An alternative is to start with a different kind of object, somehow related to modular forms, but with a more direct connection to arithmetic. I am thinking of either "modular symbols" or "modular forms over quaternion algebra".

Let me just mention the second here. Let $D$ be a quaternion algebra over $\mathbb Q$ which is ramified at infinity (that is $D \otimes \mathbb R = \mathbb H$) and $G=D^\ast$ the algebraic group over $\mathbb Q$ of its invertble element. Define a "level" K as a compact open subgroup of $G(\mathbb A_f)$, and a "modular form of weight 2 and level K" as simply a function form $G(\mathbb A_f)$ to $\mathbb C$ which is left-invariant by $K$ and right invariant of $G(\mathbb Q)$. You get this way a notion which has a lot of analogy with modular forms: they form a finite-dimensional vector space, which has a natural structure over $\mathbb Z$ (just take the same functions with values in $\mathbb Z$), a natural action of Hecke operators, etc. Actually this is just more than a simple analogy: a deep theorem of Jacquet-Langlands tells you that the space of "modular forms of weight 2 for $D$" defined as above is actually a big subspace of the space of traditional modular forms of weight 2, in a way which respects the Hecke opertaors. But you don't need to understand fully this theorem, less alone its difficult proof, to use it as a motivation to study modular forms over $D$, and their congruences.
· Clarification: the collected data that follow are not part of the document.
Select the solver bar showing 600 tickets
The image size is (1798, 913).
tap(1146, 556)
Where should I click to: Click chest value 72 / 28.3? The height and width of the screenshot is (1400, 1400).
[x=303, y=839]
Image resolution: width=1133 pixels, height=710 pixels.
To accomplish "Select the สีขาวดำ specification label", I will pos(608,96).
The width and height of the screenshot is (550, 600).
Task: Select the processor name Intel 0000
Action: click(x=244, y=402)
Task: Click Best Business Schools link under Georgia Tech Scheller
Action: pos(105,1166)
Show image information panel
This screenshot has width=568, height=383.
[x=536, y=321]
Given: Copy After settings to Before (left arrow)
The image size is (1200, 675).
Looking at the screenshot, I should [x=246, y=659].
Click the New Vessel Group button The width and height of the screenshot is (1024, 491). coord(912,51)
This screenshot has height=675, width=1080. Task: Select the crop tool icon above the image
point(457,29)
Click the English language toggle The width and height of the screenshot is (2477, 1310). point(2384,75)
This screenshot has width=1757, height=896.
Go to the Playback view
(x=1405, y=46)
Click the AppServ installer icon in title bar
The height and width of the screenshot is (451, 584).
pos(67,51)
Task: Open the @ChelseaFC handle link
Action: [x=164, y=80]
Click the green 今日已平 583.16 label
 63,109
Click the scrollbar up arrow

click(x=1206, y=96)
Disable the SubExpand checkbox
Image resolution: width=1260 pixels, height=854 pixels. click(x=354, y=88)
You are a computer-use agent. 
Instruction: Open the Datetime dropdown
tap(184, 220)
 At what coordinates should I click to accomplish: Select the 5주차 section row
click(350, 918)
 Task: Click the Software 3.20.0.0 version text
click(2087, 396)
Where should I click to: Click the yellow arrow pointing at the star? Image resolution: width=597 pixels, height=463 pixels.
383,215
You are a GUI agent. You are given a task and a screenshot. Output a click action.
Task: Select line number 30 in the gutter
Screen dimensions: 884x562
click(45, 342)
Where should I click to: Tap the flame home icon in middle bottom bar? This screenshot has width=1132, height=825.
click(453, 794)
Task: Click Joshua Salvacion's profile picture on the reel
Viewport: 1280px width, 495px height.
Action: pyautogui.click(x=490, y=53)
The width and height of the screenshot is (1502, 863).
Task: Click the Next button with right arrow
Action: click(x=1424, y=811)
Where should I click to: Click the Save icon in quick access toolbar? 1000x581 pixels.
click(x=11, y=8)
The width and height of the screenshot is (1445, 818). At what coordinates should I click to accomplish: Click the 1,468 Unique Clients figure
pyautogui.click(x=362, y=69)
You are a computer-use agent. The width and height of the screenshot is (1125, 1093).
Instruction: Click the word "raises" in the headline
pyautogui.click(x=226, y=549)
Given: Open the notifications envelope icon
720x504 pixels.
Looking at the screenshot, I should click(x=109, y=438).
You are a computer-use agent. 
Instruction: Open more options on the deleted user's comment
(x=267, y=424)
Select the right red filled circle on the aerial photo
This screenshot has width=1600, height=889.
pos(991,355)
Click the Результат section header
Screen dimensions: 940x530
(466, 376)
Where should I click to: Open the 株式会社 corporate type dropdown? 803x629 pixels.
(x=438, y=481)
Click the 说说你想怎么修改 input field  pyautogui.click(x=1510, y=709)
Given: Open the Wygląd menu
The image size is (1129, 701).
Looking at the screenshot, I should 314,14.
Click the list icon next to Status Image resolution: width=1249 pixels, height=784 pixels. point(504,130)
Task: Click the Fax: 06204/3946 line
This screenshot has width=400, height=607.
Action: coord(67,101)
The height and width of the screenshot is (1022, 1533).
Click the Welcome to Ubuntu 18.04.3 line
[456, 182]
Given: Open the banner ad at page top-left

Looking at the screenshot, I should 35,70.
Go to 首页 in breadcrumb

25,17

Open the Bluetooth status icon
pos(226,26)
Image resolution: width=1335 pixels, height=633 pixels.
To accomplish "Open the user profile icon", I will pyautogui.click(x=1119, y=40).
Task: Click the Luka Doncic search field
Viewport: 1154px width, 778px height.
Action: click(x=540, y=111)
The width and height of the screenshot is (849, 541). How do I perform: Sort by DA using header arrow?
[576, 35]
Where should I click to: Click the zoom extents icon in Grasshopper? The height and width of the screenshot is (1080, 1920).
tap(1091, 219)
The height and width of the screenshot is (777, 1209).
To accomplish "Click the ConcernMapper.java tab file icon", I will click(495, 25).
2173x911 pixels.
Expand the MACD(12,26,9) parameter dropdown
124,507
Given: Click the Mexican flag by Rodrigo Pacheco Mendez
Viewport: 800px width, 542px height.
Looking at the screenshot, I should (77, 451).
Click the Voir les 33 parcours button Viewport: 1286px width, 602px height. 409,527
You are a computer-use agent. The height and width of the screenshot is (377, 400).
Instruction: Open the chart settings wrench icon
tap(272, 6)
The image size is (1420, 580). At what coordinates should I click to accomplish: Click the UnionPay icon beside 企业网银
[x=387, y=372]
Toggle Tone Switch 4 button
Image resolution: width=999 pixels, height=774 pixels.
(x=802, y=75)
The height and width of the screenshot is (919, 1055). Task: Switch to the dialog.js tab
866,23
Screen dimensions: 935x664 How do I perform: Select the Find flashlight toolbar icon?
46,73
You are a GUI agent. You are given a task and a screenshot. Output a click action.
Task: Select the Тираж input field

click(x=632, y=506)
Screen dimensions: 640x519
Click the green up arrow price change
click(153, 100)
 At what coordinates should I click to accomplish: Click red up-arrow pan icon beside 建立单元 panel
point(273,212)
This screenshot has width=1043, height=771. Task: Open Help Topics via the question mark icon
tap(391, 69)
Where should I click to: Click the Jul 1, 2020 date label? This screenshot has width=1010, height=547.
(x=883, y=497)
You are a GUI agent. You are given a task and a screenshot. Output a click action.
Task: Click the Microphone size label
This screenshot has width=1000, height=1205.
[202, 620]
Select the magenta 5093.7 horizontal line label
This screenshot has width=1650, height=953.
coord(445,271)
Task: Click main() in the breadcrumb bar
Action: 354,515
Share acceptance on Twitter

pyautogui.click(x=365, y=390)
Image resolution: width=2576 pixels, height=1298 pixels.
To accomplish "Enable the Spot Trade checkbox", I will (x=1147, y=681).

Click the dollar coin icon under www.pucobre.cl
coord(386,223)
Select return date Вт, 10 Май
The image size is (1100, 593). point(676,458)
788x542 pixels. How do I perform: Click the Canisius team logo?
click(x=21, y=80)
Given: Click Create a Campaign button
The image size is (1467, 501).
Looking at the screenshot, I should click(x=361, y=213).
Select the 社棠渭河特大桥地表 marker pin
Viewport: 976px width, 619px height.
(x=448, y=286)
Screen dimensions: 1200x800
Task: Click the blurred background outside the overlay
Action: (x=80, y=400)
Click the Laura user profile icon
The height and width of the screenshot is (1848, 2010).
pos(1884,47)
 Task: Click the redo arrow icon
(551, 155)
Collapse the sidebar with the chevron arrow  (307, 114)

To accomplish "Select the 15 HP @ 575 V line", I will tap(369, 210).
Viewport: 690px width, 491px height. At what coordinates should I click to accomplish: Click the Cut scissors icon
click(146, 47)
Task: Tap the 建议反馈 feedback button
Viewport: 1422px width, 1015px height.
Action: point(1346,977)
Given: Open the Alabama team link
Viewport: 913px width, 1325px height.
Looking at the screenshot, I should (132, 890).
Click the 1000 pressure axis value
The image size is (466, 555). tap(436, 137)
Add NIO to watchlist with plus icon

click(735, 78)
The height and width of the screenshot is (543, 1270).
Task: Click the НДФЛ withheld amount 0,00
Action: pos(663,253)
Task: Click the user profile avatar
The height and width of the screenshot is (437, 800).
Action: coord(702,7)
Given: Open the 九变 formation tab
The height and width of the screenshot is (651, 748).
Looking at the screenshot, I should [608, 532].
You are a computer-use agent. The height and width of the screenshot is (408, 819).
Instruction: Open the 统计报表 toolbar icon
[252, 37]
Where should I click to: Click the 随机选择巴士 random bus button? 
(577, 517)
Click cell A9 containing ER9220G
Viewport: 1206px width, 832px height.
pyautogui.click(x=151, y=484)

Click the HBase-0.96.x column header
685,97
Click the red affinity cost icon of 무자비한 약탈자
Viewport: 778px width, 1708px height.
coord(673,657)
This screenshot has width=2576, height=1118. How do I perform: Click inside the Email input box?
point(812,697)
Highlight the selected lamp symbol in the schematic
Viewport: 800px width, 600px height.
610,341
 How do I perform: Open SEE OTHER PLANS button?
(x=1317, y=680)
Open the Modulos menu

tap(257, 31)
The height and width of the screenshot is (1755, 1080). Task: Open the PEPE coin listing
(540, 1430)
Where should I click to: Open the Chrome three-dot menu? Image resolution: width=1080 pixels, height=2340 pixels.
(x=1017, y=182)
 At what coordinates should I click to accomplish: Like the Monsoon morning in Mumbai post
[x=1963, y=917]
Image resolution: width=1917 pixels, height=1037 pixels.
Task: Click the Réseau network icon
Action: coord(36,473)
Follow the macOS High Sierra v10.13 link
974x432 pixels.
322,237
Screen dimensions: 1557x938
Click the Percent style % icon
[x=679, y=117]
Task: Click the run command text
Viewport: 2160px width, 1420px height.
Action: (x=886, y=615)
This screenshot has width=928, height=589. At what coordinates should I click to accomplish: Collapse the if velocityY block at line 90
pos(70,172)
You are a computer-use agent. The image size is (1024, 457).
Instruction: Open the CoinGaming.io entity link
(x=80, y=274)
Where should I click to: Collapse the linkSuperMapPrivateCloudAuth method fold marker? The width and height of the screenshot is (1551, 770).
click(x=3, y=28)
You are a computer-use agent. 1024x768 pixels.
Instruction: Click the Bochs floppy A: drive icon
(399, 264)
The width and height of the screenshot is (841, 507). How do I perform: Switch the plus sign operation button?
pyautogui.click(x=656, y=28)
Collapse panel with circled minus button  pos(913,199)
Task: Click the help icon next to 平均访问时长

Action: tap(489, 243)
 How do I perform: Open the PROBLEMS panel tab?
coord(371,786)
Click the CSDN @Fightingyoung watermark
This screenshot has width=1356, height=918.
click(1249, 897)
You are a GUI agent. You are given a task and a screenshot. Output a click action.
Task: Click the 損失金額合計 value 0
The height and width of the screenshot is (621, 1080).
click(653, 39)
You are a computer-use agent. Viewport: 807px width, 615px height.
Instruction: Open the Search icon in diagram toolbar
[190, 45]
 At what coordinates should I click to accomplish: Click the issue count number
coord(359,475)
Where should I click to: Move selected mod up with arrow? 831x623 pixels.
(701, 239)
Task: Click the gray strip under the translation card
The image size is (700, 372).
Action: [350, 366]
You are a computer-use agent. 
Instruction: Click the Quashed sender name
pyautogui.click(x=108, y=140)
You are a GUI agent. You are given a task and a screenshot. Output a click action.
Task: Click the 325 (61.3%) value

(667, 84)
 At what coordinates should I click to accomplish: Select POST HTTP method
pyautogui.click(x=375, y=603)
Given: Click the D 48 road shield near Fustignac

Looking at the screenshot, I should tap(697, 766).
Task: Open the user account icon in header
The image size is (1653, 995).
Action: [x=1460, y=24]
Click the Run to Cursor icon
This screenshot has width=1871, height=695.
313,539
Now it turns that certain theorem about congruences between modular forms are much simpler to prove (but still non-trivial) for their $D$-counterpart. One example of this is the famous "Ribet level-raising theorem" which is quite difficult to prove for classical modular forms but is relatively simple and very beautiful to prove for modular forms for $D$. Understanding this theorem may seem a worthwhile goal for a summer project of a very good and very motivated undergrad. One reference is section 1 of Taylor's early and very deep paper "on Galois rep. associated with Hilbert modular forms" at inventiones. Unfortunately it is not extremely reader-friendly, as the main ideas (basically some computations on the Bruhat-Tits tree) are not explicitly explained.